Let F be a conformal mapping from the unit disk \(\mathbb {D}\) onto G. Then the mapping

$$\begin{aligned} \Phi : Q(\mathbb {D}) \longrightarrow Q(G), \, f \longmapsto \Phi (f):= F \circ f \circ F^{-1} \end{aligned}$$

is a group isomorphism.

Furthermore, the mapping \(\Phi\) is continuous if and only if the domain G has prime ends only of the first kind.

Proof

We only have to show the statement about continuity of \(\Phi\). For this we use the known fact that G has prime ends only of the first kind if and only if the Riemann mapping F is uniformly continuous. First, assume G has prime ends only of the first kind. Then, analogously to the proof of Satz 2b) in Gaier (1984, [4]) we get also for \((f_n)_n\) in \(Q(\mathbb {D})\) converging uniformly on \(\mathbb {D}\) to \(f \in Q(\mathbb {D})\), \(h_n:= \Phi (f_n)\) and \(h:= \Phi (f)\)

$$\begin{aligned} \begin{aligned} d_{\sup }(h_n, h)&= \sup \limits _{z \in \mathbb {D}} \left| (F \circ f_n)(z) - (F \circ f)(z) \right| \\&\le \omega _F \left( \sup \limits _{z \in \mathbb {D}}\vert f_n(z) - f(z)\vert \right) = \omega _F \left( d_{\sup }(f_n, f) \right) \end{aligned} \end{aligned}$$
(1)

where \(\omega _F\) denotes the modulus of continuity of F. As F is uniformly continuous on \(\mathbb {D}\) this yields the continuity of \(\Phi\). Secondly, assume \(\Phi\) is continuous. Then, the assertion directly follows by Satz 2b) in Gaier (1984, [4]) since also the restriction of \(\Phi\) to \(\Sigma (\mathbb {D})\) with \(\Phi \left( \Sigma (\mathbb {D})\right) = \Sigma (G)\) is continuous. \(\square\)

Information on the theory of prime ends, originally due to Carathéodory, can be found e.g. in Pommerenke (1992, [9]).

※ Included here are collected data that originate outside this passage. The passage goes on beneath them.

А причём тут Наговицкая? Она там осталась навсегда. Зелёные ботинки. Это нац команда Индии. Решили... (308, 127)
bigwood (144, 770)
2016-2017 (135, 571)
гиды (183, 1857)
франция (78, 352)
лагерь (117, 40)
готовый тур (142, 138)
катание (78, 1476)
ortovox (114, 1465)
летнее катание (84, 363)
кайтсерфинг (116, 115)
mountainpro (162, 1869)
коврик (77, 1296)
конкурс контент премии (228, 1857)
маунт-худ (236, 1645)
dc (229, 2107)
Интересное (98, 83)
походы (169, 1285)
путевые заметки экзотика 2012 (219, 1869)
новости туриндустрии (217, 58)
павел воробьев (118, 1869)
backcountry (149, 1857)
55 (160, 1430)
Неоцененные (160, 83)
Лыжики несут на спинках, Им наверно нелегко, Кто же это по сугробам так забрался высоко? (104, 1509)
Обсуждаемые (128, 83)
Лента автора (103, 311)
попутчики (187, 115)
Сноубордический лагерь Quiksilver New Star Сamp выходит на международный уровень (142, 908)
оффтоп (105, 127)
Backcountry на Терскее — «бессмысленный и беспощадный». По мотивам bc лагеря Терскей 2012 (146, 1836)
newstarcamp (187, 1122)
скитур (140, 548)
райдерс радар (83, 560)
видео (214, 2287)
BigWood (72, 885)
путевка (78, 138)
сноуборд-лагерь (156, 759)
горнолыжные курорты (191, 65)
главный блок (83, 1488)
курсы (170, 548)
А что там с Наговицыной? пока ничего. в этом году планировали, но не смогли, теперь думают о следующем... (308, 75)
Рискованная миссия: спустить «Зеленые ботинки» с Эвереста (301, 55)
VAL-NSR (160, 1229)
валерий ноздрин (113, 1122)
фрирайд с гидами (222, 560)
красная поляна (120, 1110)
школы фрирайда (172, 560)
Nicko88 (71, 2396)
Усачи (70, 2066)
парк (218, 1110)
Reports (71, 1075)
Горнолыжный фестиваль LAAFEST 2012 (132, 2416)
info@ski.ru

As in the case of \(\Sigma (G)\) with Gaier (1984, cf. [4, Hilfssatz 4, p. 234]) also the space Q(G) becomes somehow topologically homogenous by the right multiplication, i.e. the operation \(f \longmapsto f \circ g\) for fixed \(g \in Q(G)\):

Proposition 2

The right multiplication in Q(G) is an isometry.

Gaier (1984) concluded that \(\Sigma (G)\) is a topological group if G has prime ends only of the first kind (cf. [4, p. 235, Satz 5a)]). In the quasiconformal setting, it turns out that a related statement remains valid as well:

Theorem 3

If G is a Jordan domain, then Q(G) is a topological group.

Proof

By the same arguments as Gaier (1984) used for \(\Sigma (G)\) (cf. [4, Satz 4]) we get the characterization that Q(G) is a topological group if and only if

$$\begin{aligned} \forall \, (\varphi _n)_{n \in \mathbb {N}} \subseteq Q(G) \, \forall \, f \in Q(G): \left( \varphi _n \overset{n \rightarrow \infty }{\longrightarrow }\ {\text {id}}_G \Longrightarrow f \circ \varphi _n \overset{n \rightarrow \infty }{\longrightarrow }\ f \right) . \end{aligned}$$
(2)

Now let \(\epsilon > 0, f \in Q(G)\) and \((\varphi _n)_{n \in \mathbb {N}} \subseteq Q(G)\) converge to \({\text {id}}_G\). The domain G has prime ends only of the first kind such that due to Theorem 1 there exists such a sequence.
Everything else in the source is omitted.